On Nov. 16, for the last lecture of the semester in the Natural Science and Mathematics (NS&M) Colloquium Series, Cynthia S. Dowd, a researcher and assistant professor of chemistry at George Washington University, provided information about the therapeutics that are now being used to combat Mycobacterium Tuberculosis (TB).

The deadly disease tuberculosis has affected the world for hundreds of years.  “There have been traces of TB found in Egyptian mummies dating back to 3000 or 2400 B.C.,” said Dowd. She explained that TB is a disease of the lungs with symptoms including weight loss and a cough that contains blood. It is a contagious disease that can be passed from the infected person through coughs and sneezes. “Tuberculosis kills two million people per year,” Dowd stated.

TB is a tough disease to fight because there are two strands of it, latent and active. Dowd explained that with latent TB, the person is just a carrier and does not exhibit any symptoms. However, latent TB can become active if a person contracts Human Immunodeficiency Virus (HIV). Dowd remarked, “In the world, there are over eight million active cases of tuberculosis, but two to three billion cases of latent TB.” So far, nothing has been found that will permanently kill latent TB.

Other issues that come with fighting TB are the drugs used to attempt to do so. “TB will never be a disease killed by one drug only,” said Dowd.
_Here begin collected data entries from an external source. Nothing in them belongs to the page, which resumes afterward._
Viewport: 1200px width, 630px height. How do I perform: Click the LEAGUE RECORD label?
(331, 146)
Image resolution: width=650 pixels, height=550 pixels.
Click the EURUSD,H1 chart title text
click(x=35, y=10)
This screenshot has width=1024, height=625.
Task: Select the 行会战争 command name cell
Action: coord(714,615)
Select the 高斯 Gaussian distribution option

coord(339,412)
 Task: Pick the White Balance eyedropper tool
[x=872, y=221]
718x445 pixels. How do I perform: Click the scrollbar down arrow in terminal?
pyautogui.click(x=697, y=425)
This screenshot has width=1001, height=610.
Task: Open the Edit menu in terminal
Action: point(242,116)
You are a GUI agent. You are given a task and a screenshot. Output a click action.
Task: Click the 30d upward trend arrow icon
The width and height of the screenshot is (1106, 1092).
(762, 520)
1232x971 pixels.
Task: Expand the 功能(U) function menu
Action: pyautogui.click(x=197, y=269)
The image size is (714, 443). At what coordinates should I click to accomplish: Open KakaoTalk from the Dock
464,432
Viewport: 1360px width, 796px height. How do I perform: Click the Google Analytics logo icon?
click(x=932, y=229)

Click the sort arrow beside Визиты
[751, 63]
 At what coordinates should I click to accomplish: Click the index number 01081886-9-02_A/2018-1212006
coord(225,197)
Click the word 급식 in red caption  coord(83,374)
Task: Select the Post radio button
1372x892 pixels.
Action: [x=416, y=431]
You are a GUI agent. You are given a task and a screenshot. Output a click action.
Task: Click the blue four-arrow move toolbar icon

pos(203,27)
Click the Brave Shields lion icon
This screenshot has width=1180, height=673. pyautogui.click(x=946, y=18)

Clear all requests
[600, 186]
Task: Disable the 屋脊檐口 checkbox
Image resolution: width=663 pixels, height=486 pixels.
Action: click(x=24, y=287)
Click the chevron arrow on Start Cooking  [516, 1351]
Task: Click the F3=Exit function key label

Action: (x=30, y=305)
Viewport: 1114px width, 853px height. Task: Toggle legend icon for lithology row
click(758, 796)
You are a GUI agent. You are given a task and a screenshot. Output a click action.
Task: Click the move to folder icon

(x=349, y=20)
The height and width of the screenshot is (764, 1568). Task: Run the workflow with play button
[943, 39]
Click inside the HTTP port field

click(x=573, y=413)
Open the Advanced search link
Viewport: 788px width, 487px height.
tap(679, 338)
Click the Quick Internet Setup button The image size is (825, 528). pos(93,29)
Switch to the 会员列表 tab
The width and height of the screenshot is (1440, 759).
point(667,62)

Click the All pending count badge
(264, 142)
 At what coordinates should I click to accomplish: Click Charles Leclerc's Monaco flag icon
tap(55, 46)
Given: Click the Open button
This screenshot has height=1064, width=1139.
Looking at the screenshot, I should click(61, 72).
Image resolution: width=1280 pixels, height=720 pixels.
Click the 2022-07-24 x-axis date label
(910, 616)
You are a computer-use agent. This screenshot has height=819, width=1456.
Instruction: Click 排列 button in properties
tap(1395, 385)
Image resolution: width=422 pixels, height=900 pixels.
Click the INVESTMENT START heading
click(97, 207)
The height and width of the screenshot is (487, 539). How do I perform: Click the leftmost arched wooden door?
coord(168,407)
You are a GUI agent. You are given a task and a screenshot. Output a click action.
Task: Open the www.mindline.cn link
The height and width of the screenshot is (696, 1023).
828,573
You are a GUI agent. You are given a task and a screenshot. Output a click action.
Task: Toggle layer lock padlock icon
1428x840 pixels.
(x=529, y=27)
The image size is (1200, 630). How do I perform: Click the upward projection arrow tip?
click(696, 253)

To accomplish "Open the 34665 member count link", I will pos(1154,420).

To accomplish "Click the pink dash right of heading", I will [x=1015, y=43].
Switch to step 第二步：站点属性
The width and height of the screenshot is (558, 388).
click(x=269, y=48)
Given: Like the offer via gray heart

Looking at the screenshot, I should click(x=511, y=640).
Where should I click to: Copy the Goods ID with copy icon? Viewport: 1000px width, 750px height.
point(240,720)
In fact, eliminating TB involves at least six months of two different phases and six different drugs. But in many cases of TB, the patient will exhibit a resistance to the drugs. Dowd’s lecture focused on how researchers are currently developing drugs to combat tuberculosis that will shorten the duration of therapy, be effective against resistant strains, and kill both active and latent TB cells.

Designing a drug to combat mycobacterium tuberculosis is a difficult process. Because TB has a thick cell wall, it is hard to find something that will break through it. But the silver lining is, “Since TB is old, there is a lot of information known about steps that should be taken in the drug making process,” Dowd stated. This has helped researchers locate an essential enzyme that should work against latent and active TB: 1 deoxy-d-xylulose 5-phosphate reductoisomerase (DXR). This is an inhibitor that should get around the cell wall by changing the structure of the molecules. Researchers have conducted tests and are doing all they can to stop mycobacterium TB.

Those in attendance at the lecture were glad to hear about the developments in this long battle against TB. Elizabeth Lee, a junior, was excited that Dowd provided a continuation of what she was learning in her bio-chemistry class. “Since we’re talking about inhibitors in class I enjoyed the real life application. It was really interesting.” Lee said. Everyone expressed their gratitude to Dowd for sharing her research.